Quick as an email delivering hard truth into the inbox that you knew was coming but didn’t want to read (but your eyes draw you to reread and again), the wind picked up its punch during the night, rendering me sleepless. The things which awoke me were all expected when wind blows. But when you’re in that sleepy state of denial, it comes as a mix of startled surprise and anxiety, with no wherewithal to get up and address the problem. Easier just to close my eyes and let the wind blow as it may.

With each breath of the wind, my bedroom door sighed open and shut, the latch brushing against the door jamb gently. I never did decide in my half-sleep state if it was annoying or comforting, like the rhythm of a rocking cradle. Open, closed, open, closed. It was kind of like the tide at the beach, its rhythm dictated by the wind. Then came the dog barking at imagined threats, probably in the form of tree limb shadows lunging at him. There were the unexplained rattles and creaks imposed on various appendages of house parts. I noticed I went from way too hot to burrowed under the bedding. In my quasi-dream state, I remembered commenting to the children on the way home through the cotton fields yesterday, when we spotted a visitor’s license plate from up north, “Look, the Snowbirds have arrived already!”
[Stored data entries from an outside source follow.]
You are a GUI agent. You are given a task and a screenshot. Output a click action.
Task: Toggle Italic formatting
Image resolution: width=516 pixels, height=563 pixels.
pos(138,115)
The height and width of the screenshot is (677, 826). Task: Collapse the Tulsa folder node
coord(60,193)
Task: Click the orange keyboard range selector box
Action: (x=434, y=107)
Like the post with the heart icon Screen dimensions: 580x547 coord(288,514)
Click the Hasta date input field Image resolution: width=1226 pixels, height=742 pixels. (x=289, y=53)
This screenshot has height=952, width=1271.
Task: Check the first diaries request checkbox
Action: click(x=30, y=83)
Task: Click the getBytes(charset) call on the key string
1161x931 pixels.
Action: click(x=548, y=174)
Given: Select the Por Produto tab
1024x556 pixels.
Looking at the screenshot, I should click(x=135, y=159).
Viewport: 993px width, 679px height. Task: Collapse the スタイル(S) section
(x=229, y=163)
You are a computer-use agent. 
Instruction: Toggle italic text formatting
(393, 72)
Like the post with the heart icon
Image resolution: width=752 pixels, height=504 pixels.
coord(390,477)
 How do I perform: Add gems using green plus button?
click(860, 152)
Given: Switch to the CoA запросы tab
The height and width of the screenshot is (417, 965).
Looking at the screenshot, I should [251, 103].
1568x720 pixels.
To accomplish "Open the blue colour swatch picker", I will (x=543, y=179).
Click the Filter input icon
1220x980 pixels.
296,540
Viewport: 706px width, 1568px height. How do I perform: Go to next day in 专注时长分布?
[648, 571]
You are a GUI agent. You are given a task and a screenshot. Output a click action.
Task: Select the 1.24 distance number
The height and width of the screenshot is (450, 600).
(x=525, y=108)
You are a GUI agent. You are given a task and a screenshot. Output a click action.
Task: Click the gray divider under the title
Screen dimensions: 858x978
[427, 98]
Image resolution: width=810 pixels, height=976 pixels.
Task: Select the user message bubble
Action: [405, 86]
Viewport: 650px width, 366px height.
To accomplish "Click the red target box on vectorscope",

The wind had gotten stronger, faster, colder, and I could not deny what it was bringing. And what it was taking.

Then, with great force, the bedroom door slammed, waking me early for the day, the wind announcing it was time to drag myself out of bed and face the now-cold, dark morning. I don’t know if I can do it. I don’t like these changes. I don’t want to leave that Season behind, it was so much fun and so happy and so full of interesting things. I don’t want to bundle up. This to me is symbolic of being a prisoner, and I am now under arrest. No attorney can get me out of this pickle, having to march forth into a cool season with I-don’t-know-what’s-ahead-but-surely-it-can’t-match-what-was.

Resistant, stubborn girl.

So I will get up today and face that wind head on. I will pull out the necessary clothes and put on my October game face. I will learn to tame my lectures to my son and keep them brief but powerful. I will put my seasonal mourning away, and focus on what is in front of me. I will face this season with courage and productiveness. Besides, I heard the weather dude say we’d be back up into the 80s in a matter of days. Okay, I can deal with this.

God, help me to do just that. You know how I hate letting go of favorite things, but I know how You give us new tethers to hold and follow just in the nick of time. I can’t see it or feel it yet, but I know You will make it okay. Help me to have forward vision by hastening the mourning of my losing the vision of looking behind. Be with me, Lord, through the bluster and the cold and the grief of loss and the season of change, through the slamming of doors and the sun rising again anyway. God, bless my friends who are also feeling stuck, and bless those who are forging ahead too fast. Let us all have the necessary perspective from either position, to be able to see Your will…and to follow the tether You provide out of the cold, dark wind, back toward a season of warmth and good times.

Lord, hold me up and rock my cradle. Don’t let me fall.